> _Texto fornecido_:
Considerando a recomendação do Ministério da Saúde pelo uso da cloroquina e os ataques às medidas de isolamento social, Kawassaki ressalta a importância da ciência. "Esses temas não podem ser politizados desta maneira. Por isso temos a ciência (…) Eu gostaria muito que funcionasse (a cloroquina), mas, em termos de eficácia clínica, os estudos científicos demonstraram o contrário", acrescenta.

Com relação ao isolamento social, ele diz que acredita ser o ideal. "Conseguimos achatar a curva (de infecção da doença). Precisamos agora de métodos que sejam efetivos, aplicáveis e as pessoas respeitem. Além disso, precisamos testar (os brasileiros) de forma ampla e irrestrita. Em Nova Iorque, por exemplo, todo o sistema de saúde colapsou. Por enquanto, estamos conseguindo evitar isso, mas estamos no limite", alerta o médico, que também foi reconhecido pela rede social LinkedIn com o prêmio Top Voice da Saúde: profissionais de saúde, operando na linha de frente ou com experiência em saúde pública, epidemiologia ou inovação médica que vêm compartilhando experiências e oferecendo informações confiáveis sobre a Covid-19.

Informações confiáveis e coordenação entre os diferentes níveis federativos são dois elementos cruciais para o enfretamento à pandemia, portanto. "Esse é um momento de extrema gravidade e precisamos de estabilidade política. Informações desencontradas geram o caos. (…) Cria-se um problema gigantesco por falta de alinhamento de informações. Pior para o povo em geral", explica o médico.

Por exemplo, tradicionalmente, doenças que atacam o sistema respiratório tendem a se agravar durante o inverno, porque a atmosfera fica mais seca e estável, o que faz com que as partículas circulem menos no ar.

"Contudo, não sabemos ainda se isso também se aplica (ao novo coronavírus). Estamos estudando. Aparentemente, não existe sazonalidade em virtude do clima. Veja o que está acontecendo em vários estados brasileiros que têm o clima extremamente quente durante todo o ano, basicamente", observa Kawassaki.

> _Linhas listadas_:
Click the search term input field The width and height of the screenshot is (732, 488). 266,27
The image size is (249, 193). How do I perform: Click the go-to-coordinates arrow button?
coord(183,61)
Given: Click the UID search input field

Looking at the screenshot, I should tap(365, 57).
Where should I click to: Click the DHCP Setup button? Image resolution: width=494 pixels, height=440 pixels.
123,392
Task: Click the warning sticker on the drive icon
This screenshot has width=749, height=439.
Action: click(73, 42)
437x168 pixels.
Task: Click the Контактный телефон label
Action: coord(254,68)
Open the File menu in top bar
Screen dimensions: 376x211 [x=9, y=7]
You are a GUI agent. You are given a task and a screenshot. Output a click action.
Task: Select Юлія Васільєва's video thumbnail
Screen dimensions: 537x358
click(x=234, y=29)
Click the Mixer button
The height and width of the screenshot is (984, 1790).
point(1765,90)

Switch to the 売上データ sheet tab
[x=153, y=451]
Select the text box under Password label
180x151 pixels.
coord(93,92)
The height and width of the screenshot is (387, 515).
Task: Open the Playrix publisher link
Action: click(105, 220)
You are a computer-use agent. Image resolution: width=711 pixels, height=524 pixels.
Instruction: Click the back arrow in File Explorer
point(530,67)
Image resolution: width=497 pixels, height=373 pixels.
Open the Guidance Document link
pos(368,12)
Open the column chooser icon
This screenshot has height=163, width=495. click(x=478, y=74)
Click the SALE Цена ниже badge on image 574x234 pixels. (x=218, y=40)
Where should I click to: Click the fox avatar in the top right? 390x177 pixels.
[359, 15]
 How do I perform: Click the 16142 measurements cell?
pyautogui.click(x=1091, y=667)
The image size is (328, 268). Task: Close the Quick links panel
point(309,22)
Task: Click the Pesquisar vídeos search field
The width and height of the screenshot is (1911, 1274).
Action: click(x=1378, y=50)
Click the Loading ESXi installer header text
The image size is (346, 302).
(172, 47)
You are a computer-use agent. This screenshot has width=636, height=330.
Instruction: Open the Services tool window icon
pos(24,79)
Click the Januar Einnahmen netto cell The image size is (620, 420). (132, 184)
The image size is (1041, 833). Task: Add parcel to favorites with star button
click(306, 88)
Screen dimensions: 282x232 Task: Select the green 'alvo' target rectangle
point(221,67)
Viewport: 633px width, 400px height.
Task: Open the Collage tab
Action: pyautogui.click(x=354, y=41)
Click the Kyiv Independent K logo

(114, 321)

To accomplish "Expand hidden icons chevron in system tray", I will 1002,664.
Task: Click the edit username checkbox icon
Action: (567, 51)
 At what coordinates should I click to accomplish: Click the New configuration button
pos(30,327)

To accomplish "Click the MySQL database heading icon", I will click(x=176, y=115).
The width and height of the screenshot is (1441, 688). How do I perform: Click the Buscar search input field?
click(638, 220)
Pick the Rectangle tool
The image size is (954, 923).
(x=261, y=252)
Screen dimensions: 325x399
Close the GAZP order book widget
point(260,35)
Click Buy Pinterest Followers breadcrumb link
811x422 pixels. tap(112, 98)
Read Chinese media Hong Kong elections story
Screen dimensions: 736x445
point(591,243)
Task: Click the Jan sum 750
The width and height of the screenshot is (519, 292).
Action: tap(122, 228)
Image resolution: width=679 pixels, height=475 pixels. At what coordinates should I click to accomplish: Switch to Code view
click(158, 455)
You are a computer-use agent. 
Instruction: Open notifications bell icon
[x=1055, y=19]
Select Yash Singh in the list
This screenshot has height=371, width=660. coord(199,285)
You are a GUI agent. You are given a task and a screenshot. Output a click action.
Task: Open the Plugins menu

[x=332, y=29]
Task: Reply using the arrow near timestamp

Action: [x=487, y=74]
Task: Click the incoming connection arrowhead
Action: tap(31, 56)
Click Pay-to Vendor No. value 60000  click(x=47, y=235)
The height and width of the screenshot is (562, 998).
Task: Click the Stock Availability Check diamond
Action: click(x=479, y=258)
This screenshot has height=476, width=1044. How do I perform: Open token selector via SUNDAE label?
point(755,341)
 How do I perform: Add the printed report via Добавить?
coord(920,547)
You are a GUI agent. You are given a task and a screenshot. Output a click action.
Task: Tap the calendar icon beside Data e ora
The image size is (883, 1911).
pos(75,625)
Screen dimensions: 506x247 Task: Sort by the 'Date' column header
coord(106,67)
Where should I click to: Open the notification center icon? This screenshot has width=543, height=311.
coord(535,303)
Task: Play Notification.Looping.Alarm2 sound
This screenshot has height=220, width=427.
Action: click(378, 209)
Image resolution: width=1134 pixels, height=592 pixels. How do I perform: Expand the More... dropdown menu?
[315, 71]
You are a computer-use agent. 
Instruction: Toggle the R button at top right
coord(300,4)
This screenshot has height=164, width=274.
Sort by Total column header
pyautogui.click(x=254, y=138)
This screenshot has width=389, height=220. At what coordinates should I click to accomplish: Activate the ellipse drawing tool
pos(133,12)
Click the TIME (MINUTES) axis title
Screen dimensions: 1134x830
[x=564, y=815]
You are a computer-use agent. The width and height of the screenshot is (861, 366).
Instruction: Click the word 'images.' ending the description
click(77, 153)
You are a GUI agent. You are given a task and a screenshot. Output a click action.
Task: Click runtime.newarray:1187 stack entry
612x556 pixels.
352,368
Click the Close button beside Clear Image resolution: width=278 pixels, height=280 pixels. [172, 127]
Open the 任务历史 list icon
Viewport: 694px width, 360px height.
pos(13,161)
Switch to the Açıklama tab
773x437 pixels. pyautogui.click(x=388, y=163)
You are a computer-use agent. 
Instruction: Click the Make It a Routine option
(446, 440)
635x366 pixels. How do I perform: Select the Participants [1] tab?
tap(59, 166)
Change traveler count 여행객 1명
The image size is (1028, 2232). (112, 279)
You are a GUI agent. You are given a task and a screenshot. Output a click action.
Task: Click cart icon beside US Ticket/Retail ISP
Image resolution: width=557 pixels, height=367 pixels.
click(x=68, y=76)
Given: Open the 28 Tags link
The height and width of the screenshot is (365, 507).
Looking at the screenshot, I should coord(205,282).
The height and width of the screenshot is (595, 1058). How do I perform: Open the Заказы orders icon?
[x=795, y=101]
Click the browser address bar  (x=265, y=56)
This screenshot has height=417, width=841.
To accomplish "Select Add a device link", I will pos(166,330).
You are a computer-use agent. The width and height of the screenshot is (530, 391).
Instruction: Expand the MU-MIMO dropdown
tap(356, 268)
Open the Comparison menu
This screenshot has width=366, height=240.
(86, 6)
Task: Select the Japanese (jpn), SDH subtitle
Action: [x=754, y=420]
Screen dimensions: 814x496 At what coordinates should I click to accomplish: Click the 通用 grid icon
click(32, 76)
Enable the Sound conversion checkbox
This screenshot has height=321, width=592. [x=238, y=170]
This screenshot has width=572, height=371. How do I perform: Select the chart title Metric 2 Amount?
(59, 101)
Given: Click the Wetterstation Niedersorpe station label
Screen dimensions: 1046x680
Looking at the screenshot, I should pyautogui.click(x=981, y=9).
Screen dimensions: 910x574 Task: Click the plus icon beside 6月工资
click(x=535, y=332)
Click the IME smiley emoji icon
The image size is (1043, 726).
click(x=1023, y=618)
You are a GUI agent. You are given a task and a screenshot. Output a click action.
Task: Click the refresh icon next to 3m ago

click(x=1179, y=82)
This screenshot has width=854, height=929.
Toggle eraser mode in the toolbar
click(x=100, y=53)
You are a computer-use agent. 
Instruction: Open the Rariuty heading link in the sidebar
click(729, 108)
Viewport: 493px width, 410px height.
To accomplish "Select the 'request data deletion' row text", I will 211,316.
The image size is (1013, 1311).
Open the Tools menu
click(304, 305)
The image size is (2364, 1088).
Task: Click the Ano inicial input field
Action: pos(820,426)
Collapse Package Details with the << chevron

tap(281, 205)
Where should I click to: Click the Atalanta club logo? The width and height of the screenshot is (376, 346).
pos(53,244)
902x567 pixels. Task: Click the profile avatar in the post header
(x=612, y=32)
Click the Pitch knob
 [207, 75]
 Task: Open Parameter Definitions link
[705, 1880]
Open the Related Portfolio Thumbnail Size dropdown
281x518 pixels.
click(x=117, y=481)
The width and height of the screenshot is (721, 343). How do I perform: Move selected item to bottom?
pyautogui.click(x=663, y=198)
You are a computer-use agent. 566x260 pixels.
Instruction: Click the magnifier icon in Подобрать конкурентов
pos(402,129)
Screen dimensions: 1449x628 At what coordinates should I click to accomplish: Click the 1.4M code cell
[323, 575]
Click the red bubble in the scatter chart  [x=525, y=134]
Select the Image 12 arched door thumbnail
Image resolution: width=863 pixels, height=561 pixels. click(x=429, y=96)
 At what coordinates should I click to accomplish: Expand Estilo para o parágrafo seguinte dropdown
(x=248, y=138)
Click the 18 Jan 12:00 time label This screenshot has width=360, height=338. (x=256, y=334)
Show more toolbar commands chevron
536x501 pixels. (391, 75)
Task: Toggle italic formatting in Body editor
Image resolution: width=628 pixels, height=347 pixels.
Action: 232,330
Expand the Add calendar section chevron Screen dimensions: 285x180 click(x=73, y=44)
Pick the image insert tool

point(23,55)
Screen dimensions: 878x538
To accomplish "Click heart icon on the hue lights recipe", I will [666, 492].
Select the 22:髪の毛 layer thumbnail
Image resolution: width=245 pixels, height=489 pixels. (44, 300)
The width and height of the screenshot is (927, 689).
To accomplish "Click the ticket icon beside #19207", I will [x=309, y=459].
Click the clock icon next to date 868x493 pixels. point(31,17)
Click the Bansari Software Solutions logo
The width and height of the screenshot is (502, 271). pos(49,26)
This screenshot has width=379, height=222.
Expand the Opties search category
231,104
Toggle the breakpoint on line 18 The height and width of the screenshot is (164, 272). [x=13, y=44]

> _Tarefas a realizar_:
[1] Reescreva a parte do texto sobre a pandemia entre "Informações confiáveis e" e "menos no ar.", inclusive, trocando "inverno" por "período frio".
[2] Traduza para o inglês a seguinte frase do texto sobre a pandemia: "Informações desencontradas geram o caos."
[3] Prossiga com o texto sobre a pandemia a partir do ponto em que ele termina.

> _Respostas das tarefas_:
[1]
Informações confiáveis e coordenação entre os diferentes níveis federativos são dois elementos cruciais para o enfretamento à pandemia, portanto. "Esse é um momento de extrema gravidade e precisamos de estabilidade política. Informações desencontradas geram o caos. (…) Cria-se um problema gigantesco por falta de alinhamento de informações. Pior para o povo em geral", explica o médico.

Por exemplo, tradicionalmente, doenças que atacam o sistema respiratório tendem a se agravar durante o período frio, porque a atmosfera fica mais seca e estável, o que faz com que as partículas circulem menos no ar.

[2] Conflicting information creates chaos.

[3]
Um dado interessante constatado pelo médico diz respeito ao medo causado pela pandemia nas pessoas que precisam tratar outras doenças. "Foi observacional. Os casos sumiram, praticamente: infartos, apendicites, crises de asma, por exemplo. As pessoas estão com medo de buscar o tratamento necessário por conta do risco de se contaminarem com a Covid-19. O problema é que, dependendo do caso, quanto mais agudo é o quadro identificado, menor é a chance de eficácia do tratamento", salienta.

Além disso, segundo ele, algumas patologias foram desagravadas por conta da redução da poluição, do estresse e de doenças virais que seriam transmitidas caso o fluxo de pessoas estivesse liberado sem as ações de isolamento. "Essas medidas reduziram tudo isso."

Para Kawassaki, além do alinhamento e da veracidade das informações, outro aspecto fundamental na luta contra a pandemia é a urgência pela humanização no tratamento dos pacientes.

"Nunca fomos tão desumanos e isso é o que mais me incomoda na medicina atual (…) Uma das coisas mais assustadoras que eu já vivenciei na minha carreira médica foi entrar nos 'COVIDários' hospitalares e, se é assustador para nós, profissionais da saúde, imagine para quem está internado", reflete o médico.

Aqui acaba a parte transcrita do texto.